START Supplied material

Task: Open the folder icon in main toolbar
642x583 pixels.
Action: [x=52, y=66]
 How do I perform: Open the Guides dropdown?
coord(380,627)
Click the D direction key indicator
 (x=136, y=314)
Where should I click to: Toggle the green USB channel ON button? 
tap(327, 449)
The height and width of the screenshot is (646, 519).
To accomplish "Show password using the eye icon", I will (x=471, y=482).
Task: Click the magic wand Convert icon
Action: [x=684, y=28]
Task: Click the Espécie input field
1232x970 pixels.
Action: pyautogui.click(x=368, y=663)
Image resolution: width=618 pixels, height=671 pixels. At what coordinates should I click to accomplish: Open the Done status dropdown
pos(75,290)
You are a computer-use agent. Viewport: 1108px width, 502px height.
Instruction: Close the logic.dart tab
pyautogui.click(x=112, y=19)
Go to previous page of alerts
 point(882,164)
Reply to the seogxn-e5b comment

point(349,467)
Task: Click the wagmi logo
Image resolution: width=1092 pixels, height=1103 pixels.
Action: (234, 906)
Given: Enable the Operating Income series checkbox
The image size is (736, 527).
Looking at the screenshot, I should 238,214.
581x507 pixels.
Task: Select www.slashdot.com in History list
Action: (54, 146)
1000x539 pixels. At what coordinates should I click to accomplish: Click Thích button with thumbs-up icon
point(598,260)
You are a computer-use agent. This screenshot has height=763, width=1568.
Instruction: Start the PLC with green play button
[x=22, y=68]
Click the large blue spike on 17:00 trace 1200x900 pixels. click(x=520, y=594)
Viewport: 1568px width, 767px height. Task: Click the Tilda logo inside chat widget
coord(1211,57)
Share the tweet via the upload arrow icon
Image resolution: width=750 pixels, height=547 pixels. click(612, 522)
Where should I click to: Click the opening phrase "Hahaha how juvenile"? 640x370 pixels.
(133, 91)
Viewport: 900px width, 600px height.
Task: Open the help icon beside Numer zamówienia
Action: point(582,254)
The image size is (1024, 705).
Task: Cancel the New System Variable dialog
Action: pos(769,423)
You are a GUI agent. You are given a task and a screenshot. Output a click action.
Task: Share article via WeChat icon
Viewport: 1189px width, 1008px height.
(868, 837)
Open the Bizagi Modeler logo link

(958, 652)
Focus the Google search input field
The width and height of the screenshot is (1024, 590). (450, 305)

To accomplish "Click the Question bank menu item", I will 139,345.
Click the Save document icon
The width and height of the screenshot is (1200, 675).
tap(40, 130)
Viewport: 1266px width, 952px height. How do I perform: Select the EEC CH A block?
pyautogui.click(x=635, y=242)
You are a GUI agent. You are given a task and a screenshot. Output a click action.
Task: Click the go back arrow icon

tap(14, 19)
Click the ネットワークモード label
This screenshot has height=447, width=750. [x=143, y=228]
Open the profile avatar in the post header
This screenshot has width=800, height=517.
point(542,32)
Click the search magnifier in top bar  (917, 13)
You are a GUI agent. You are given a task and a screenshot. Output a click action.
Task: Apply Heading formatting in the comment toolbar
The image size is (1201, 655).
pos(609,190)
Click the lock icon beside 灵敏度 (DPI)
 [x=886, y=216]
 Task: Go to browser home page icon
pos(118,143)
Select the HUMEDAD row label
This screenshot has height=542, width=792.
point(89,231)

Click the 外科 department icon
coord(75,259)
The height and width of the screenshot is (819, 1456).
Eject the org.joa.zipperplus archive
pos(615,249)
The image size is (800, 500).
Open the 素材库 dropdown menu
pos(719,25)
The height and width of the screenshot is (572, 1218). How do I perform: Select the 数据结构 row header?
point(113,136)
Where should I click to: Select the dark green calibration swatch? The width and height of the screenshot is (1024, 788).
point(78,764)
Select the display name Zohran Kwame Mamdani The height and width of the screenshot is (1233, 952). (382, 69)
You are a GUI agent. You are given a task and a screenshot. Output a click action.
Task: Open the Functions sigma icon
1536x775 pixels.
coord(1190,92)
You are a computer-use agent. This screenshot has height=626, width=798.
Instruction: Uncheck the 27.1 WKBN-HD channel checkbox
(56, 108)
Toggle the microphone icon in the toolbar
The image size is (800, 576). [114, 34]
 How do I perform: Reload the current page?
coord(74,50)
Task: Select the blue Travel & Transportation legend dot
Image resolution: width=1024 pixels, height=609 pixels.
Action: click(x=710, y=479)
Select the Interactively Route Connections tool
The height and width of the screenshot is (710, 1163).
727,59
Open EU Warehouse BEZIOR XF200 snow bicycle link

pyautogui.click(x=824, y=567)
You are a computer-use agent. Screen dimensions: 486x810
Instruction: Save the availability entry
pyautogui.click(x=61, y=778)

END Supplied material

### Activity
Beginning with the line holding "Select the HUMEDAD row label" and ending with the line holding "The image size is (800, 500).", write out the stretch of material above exactly; add no further lines.

### Your solution
Select the HUMEDAD row label
This screenshot has height=542, width=792.
point(89,231)

Click the 外科 department icon
coord(75,259)
The height and width of the screenshot is (819, 1456).
Eject the org.joa.zipperplus archive
pos(615,249)
The image size is (800, 500).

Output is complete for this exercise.